▸ ACTION ITEM: Filter the lines below, copying only those with the string "departure".

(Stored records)

=======

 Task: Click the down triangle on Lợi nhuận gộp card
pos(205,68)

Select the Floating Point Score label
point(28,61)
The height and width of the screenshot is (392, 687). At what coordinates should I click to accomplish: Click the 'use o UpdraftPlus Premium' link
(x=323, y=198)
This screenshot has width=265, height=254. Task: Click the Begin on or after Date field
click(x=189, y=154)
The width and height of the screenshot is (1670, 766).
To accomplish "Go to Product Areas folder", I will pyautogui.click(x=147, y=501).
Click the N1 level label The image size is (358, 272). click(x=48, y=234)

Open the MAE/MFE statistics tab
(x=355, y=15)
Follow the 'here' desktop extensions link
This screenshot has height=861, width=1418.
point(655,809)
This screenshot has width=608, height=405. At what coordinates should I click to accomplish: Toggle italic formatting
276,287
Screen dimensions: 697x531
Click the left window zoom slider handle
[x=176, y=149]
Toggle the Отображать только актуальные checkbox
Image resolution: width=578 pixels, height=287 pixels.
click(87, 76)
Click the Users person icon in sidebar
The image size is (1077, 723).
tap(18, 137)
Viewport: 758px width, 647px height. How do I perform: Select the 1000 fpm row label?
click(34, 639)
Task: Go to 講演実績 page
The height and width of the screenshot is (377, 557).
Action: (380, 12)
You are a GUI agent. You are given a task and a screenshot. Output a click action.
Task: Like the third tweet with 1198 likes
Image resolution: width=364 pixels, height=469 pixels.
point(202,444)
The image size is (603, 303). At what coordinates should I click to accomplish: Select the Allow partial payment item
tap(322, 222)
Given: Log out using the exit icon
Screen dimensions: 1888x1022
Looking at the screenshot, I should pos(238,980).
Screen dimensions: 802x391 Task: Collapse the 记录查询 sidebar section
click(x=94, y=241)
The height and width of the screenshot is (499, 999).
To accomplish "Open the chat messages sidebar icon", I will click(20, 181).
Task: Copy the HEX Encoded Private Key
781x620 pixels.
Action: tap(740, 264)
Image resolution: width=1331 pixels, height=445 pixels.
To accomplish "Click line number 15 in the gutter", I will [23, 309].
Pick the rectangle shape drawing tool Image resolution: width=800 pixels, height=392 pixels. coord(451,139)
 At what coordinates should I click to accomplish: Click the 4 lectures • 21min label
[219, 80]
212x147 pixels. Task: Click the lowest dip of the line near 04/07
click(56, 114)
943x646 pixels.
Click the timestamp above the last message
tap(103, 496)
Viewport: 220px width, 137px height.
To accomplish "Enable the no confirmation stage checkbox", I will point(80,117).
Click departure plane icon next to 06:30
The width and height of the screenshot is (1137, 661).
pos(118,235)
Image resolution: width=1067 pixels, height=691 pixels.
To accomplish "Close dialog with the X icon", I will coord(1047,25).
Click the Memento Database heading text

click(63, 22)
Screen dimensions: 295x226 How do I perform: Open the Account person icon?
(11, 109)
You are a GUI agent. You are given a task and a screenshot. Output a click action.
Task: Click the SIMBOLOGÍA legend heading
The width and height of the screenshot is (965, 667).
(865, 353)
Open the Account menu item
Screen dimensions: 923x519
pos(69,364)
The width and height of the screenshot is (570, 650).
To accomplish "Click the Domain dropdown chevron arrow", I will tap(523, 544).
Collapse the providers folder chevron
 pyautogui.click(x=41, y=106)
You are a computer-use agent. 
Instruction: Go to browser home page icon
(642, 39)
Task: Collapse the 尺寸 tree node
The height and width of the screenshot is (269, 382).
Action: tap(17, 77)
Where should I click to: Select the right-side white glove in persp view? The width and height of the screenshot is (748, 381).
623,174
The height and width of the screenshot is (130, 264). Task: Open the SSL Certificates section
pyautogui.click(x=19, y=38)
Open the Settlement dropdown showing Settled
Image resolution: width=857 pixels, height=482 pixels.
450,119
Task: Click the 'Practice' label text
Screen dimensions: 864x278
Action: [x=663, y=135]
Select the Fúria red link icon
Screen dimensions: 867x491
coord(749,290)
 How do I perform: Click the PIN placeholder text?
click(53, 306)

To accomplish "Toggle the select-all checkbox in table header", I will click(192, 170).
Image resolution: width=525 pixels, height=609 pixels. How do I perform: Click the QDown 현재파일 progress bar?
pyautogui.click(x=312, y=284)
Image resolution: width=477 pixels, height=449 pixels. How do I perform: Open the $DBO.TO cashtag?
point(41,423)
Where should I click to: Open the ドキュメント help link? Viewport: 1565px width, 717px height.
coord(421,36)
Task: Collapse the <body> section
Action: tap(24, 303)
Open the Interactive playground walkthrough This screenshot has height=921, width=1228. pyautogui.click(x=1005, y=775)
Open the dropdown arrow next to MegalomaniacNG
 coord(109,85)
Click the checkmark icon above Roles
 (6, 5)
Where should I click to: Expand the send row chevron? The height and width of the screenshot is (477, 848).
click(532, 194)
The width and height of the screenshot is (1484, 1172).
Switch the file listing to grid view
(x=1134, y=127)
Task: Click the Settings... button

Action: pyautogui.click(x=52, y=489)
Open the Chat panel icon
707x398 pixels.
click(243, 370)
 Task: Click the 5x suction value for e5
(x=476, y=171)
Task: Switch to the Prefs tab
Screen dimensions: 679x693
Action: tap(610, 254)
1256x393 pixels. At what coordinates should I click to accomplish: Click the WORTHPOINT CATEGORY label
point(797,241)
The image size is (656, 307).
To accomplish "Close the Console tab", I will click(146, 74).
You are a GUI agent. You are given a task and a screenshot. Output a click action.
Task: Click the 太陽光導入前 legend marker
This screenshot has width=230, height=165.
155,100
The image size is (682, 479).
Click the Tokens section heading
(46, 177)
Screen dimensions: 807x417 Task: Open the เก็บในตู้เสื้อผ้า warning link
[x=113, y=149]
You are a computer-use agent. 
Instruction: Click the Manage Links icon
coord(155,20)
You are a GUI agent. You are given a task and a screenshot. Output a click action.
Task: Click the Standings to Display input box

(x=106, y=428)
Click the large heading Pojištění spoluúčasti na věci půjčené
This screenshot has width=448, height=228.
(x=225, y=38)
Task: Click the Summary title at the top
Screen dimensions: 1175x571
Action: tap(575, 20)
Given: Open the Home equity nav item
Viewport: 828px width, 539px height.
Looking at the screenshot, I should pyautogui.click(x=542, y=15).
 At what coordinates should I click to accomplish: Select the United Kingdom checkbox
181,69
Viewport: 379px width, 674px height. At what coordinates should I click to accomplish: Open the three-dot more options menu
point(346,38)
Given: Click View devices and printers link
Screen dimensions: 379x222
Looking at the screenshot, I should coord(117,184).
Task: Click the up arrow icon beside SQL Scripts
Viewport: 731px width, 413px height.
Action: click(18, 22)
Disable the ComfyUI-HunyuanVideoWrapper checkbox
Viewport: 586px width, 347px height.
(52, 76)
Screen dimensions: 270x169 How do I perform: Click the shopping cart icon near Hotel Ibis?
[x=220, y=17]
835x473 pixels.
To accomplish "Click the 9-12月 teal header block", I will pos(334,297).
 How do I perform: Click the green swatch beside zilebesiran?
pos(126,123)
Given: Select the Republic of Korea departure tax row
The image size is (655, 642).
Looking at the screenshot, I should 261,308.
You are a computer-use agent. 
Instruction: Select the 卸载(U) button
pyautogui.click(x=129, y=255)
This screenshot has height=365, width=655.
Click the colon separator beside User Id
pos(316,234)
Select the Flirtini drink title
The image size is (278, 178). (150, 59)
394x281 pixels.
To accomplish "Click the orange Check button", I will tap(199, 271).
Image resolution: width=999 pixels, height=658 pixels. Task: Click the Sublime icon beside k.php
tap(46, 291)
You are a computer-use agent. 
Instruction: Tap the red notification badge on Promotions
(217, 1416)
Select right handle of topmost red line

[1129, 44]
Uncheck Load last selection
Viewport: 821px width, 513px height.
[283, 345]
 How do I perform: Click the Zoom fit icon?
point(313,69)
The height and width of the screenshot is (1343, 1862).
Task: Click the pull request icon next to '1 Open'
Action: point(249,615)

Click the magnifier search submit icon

=======

▸ RESPONSE FOR THIS EXERCISE:
Click departure plane icon next to 06:30
Given: Select the Republic of Korea departure tax row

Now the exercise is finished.